Extracted material below:

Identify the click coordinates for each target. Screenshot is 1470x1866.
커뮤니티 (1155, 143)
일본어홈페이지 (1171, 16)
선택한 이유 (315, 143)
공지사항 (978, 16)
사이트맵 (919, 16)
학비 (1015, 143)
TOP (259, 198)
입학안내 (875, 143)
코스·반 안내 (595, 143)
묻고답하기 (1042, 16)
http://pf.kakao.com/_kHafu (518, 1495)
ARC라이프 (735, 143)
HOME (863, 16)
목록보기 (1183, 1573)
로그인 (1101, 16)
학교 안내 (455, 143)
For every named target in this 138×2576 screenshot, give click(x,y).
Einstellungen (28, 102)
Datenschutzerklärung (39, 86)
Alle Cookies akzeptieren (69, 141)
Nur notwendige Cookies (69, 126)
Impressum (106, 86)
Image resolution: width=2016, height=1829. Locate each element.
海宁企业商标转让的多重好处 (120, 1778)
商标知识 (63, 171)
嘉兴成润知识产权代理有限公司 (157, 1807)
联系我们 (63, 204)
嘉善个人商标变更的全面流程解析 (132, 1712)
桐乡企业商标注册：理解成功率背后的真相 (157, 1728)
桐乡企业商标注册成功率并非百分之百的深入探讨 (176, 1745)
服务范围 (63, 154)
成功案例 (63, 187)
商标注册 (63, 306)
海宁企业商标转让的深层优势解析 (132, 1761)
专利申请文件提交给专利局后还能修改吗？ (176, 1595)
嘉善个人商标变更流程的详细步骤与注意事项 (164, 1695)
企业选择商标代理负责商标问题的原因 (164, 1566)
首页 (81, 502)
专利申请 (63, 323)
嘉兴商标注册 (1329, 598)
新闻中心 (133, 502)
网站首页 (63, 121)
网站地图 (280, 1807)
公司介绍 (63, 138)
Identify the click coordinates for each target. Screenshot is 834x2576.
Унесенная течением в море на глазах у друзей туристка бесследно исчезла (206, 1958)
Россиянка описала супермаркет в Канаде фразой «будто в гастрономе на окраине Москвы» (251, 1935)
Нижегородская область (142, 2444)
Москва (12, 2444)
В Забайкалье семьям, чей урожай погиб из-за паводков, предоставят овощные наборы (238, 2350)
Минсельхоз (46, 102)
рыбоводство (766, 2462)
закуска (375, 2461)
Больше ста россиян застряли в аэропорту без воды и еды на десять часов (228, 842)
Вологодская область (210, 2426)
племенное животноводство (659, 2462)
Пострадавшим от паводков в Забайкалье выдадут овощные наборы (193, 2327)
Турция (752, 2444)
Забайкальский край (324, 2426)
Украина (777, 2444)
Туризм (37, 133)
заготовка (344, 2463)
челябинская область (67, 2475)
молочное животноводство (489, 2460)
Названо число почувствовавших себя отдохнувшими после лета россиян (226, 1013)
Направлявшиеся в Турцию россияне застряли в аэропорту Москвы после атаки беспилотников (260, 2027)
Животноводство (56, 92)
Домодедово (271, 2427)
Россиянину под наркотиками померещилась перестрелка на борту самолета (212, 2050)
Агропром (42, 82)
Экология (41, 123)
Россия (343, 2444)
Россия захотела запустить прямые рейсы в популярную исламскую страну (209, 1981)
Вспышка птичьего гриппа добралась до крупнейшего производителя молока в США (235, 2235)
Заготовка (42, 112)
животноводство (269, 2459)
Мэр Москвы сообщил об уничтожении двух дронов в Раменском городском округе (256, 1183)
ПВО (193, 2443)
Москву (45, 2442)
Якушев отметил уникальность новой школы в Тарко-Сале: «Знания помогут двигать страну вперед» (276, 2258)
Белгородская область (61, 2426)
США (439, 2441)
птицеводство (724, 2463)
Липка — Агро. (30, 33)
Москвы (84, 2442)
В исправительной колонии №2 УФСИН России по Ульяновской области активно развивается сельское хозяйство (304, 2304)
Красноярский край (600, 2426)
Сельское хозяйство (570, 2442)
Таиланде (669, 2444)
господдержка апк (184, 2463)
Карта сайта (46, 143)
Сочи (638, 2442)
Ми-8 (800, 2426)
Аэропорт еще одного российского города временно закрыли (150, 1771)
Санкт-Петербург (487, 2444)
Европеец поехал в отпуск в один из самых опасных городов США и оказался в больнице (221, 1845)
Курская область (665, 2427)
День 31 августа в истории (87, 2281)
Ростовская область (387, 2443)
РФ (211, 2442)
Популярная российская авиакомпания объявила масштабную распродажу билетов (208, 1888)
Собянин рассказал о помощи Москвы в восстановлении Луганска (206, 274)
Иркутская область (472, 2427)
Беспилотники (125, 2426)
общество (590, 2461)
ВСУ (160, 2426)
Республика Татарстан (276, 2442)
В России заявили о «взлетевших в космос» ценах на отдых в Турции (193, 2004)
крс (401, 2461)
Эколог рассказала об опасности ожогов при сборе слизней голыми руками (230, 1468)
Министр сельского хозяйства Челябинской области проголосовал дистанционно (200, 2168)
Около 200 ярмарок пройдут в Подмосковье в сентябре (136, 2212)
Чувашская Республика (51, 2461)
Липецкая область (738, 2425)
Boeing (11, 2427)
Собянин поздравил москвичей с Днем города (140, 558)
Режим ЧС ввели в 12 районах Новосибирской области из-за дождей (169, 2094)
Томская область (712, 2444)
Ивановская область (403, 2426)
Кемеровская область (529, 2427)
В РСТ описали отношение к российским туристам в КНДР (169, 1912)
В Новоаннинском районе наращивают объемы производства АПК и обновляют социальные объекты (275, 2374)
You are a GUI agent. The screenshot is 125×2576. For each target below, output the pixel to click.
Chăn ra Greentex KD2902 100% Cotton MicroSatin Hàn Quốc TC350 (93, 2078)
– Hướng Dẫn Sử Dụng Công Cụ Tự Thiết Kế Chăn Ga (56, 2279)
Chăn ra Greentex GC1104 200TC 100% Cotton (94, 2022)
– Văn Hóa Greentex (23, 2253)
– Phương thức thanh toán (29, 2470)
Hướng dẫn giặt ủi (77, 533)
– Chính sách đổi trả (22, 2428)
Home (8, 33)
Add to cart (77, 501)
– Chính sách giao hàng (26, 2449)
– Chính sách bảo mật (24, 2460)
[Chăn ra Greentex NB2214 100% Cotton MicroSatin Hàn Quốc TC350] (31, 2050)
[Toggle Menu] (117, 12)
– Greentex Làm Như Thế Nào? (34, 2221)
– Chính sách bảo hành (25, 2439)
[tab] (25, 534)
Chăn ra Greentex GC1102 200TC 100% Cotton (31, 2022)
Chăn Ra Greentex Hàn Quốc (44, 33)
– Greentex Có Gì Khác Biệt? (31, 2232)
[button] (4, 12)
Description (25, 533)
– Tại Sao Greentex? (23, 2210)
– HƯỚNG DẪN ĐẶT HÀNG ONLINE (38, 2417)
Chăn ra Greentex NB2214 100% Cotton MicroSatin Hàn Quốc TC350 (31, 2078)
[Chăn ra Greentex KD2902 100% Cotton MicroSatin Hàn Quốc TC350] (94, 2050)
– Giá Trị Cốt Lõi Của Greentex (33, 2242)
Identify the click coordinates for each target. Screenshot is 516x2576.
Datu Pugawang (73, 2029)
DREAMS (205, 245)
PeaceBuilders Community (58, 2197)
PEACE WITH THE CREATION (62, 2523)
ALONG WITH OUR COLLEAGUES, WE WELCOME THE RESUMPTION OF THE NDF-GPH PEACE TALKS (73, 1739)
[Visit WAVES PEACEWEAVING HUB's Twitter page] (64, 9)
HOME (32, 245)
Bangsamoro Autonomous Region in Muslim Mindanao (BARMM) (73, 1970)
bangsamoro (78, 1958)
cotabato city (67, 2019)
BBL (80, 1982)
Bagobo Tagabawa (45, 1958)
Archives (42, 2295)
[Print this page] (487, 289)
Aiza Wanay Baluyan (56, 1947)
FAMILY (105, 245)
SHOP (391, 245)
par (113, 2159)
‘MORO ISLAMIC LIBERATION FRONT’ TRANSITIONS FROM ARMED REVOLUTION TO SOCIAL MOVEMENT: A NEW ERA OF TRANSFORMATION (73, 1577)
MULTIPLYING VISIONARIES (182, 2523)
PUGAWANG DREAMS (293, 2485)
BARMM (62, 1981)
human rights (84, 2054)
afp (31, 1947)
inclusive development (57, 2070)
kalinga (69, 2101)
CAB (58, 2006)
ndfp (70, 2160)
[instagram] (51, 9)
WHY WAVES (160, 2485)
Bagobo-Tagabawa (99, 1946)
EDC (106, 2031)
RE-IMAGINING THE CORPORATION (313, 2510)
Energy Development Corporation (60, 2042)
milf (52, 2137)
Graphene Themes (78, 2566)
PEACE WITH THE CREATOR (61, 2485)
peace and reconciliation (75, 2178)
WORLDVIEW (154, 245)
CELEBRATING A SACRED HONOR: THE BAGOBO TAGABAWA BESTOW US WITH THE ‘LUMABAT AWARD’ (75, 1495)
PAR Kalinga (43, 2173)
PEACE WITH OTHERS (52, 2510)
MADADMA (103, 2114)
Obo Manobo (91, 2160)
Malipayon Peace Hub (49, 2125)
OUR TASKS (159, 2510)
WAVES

End of Extracted material.

• **Exercise objective**:
Read each line of the material, and wherever the word "Chăn" turns up, copy that line.

• **Answer**:
Chăn ra Greentex KD2902 100% Cotton MicroSatin Hàn Quốc TC350 (93, 2078)
– Hướng Dẫn Sử Dụng Công Cụ Tự Thiết Kế Chăn Ga (56, 2279)
Chăn ra Greentex GC1104 200TC 100% Cotton (94, 2022)
[Chăn ra Greentex NB2214 100% Cotton MicroSatin Hàn Quốc TC350] (31, 2050)
Chăn ra Greentex GC1102 200TC 100% Cotton (31, 2022)
Chăn Ra Greentex Hàn Quốc (44, 33)
Chăn ra Greentex NB2214 100% Cotton MicroSatin Hàn Quốc TC350 (31, 2078)
[Chăn ra Greentex KD2902 100% Cotton MicroSatin Hàn Quốc TC350] (94, 2050)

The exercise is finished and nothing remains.